The corollary to using C41 systems more is that they are more vulnerable to intercept and decryption. While it is implausible that any of our current adversaries have the capability to intercept and decrypt our communications, this may not always be so. First, it has been true for centuries and may be taken as axiomatic that the more communications traffic you can intercept, the easier it is to decrypt. It may not be possible for an adversary to succeed in decrypting the traffic with tactically useful speed, but it is easier. To be sure, a major thrust of communications system development has been increasing bandwidth, with the development of EHF, SHF and lightwave communications. While these higher frequency signals are harder to intercept, they also represent more volume, which from a decryption standpoint is simply more grist for the mill. The volume of our communications has gone up. While a submarine up until recently might have received only a few hundred bytes of data per day (and not transmitted at all), a submarine participating in a joint force operation might transmit that much just acknowledging the JTF commander’s message. Admiral Holland’s prophecy of the National Command Authority expecting real time video of the periscope view doesn’t seem farfetched in the least. Yet one video picture is at least a hundred thousand bytes of information: by itself, it is equal to a month’s communications from a submarine 15 years ago. Full motion video is 30 of those pictures a second, and because each frame is so similar to the last (the basis of compression schemes), one is effectively retransmitting the same message 30 times per second, which makes deciphering significantly easier. One wonders how many bytes a surface vessel, or a flagship, transmits. As we get increasingly joint, moreover, the number of nodes increases, and even without decryption traffic analysis can tell an enemy a lot.

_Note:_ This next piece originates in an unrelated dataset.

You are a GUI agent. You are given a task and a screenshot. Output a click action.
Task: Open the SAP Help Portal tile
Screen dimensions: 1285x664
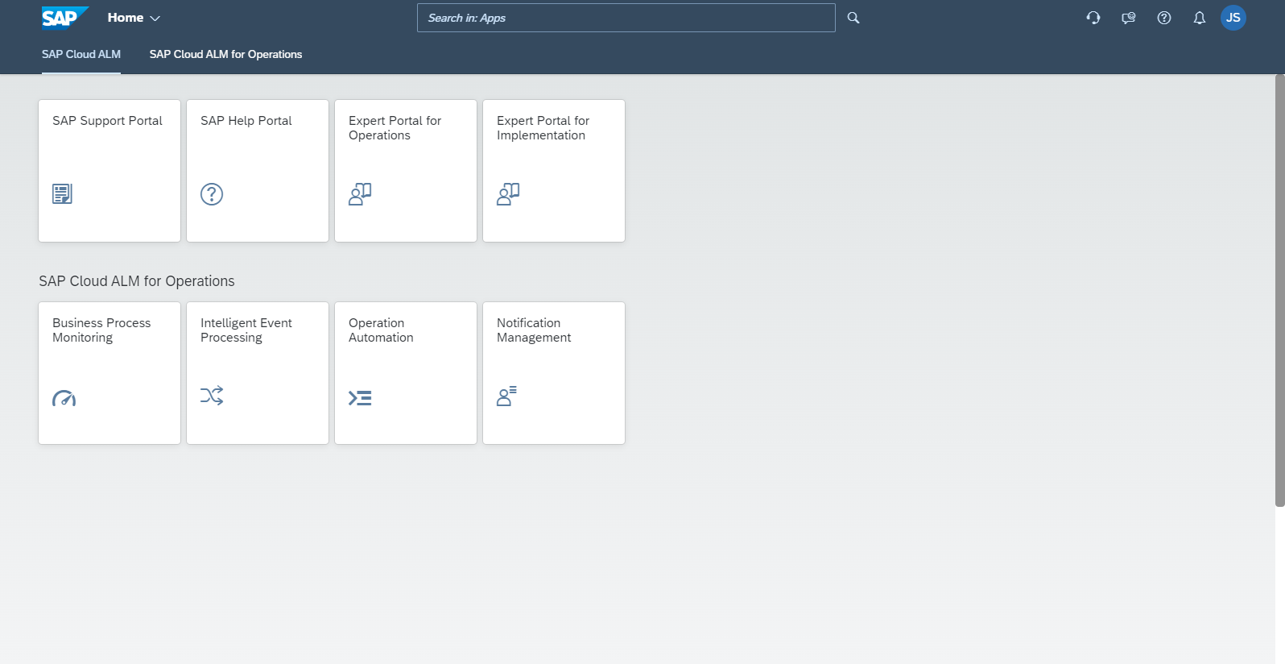point(258,171)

The decimation of the German submarine force in World War II aided by direction finding and encryption has sensitized our submariners to the risks of communicating; it may behoove the rest of our forces to consider how each byte they transmit contributes to putting enemy ordnance on target. All of this is not to say that a lot of effort has not be expended in making our communications as secure as possible; rather, it is just to point out that the more we talk, the more it is worthwhile for any enemy to listen.

A third issue in the expansion of C41 capabilities is the human factor. Admiral Holland bas already touched upon some of the risks inherent in enhanced connectivity: people with diverse backgrounds being brought into the loop, armchair quarterbacking, and .rules of engagement reduced to calling the White House and waiting to see what a teenage staffer thinks will play in Poughkeepsie. Moreover, the availability of communications increases the demand for more. A National Command Authority grown accustomed to real time video (and having grown up in the TV era) will not sit still waiting for updates and situation reports.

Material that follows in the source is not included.